- A trefoil knot, drawn by Euler
- Developer: René Grothmann
- Initial release: 1988; 38 years ago
- Stable release: 2024-01-12 / 12 January 2024
- Written in: C/C++
- Operating system: Windows, Linux
- Available in: English
- Type: Numerical analysis
- License: General Public License
- Website: www.euler-math-toolbox.de
- Repository: sourceforge.net/projects/eumat/files/Source/ ;

= Euler Mathematical Toolbox =

Euler Mathematical Toolbox (or EuMathT; formerly Euler) is a free and open-source numerical software package. It contains a matrix language, a graphical notebook style interface, and a plot window. Euler is designed for higher level math such as calculus, optimization, and statistics.

The software can handle real, complex and interval numbers, vectors and matrices, it can produce 2D/3D plots, and uses Maxima for symbolic operations.
The software is compilable with Windows. The Unix and Linux versions do not contain a computer algebra subsystem.

==History==
Euler Math Toolbox originated in 1988 as a program for Atari ST. At that time, the title of the program was simply Euler, but it turned out to be too unspecific for the Internet.
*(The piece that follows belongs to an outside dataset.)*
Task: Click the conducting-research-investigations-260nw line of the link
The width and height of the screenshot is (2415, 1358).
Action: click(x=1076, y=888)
The main aim of the program was to create a tool for testing numerical algorithms, to visualize results, and to demonstrate mathematical content in the classroom. Euler Math Toolbox uses a matrix language similar to MATLAB, a system that had been under development since the 1970s. Then and now the main developer of Euler is René Grothmann, a mathematician at the Catholic University of Eichstätt-Ingolstadt, Germany. In 2007, Euler was married with the Maxima computer algebra system. Symbolic expressions and other functions were added to communicate with Maxima, and to reach a good degree of integration into the numerical Euler core.

==Overview==
The Euler core is a numerical system written in C/C++. It handles real, complex, and interval values, as well as matrices of these types. Other available data types are sparse, compressed matrices, a long accumulator for an exact scalar product, and strings. Strings are used for expressions, file names etc. Based on this core, additional functions are implemented in the Euler matrix language, which is an interpreted programming language in the style of an advanced BASIC dialect. Euler contains libraries for statistics, exact numerical computations with interval inclusions, differential equations and stiff equations, astronomical functions, geometry, and more.
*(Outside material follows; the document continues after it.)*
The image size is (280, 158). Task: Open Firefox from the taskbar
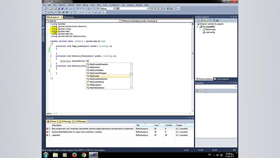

The clean interface consists of a text window and a graphics window. The text window contains fully editable notebooks, while the graphics window displays the graphics output. Graphics can be added to the notebook window or can be exported in various formats (PNG, SVG, WMF, Clipboard). Graphic types include line, bar or point plots in 2D and 3D, including anaglyph plots of 3D surfaces and other 3D plots. Euler provides an API for the open raytracer POV-Ray.

Euler handles symbolic computations via Maxima, which is loaded as a separate process, communicating with Euler through pipes. The two programs can exchange variables and values. Indeed, Maxima is used in various Euler functions (e.g. Newton's method) to assist in the computation of derivatives, Taylor expansions and integrals. Moreover, Maxima can be called at definition time of an Euler function.
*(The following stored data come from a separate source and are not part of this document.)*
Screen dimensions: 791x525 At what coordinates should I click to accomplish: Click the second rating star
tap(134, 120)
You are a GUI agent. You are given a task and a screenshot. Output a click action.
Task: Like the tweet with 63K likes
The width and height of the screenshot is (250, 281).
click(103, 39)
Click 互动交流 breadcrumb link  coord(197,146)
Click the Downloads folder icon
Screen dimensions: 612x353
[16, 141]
LaTeX can be used from within Euler to display formulas. For export of formulas to HTML, either the generated LaTeX images or MathJax can be used. A special export option exports all graphics to SVG.

Euler also includes the Tiny C Compiler, which allows subroutines in C to be compiled and included via a Windows DLL.

Euler has a lot of similarity to MATLAB and its free clones (GNU Octave), but it is not compatible.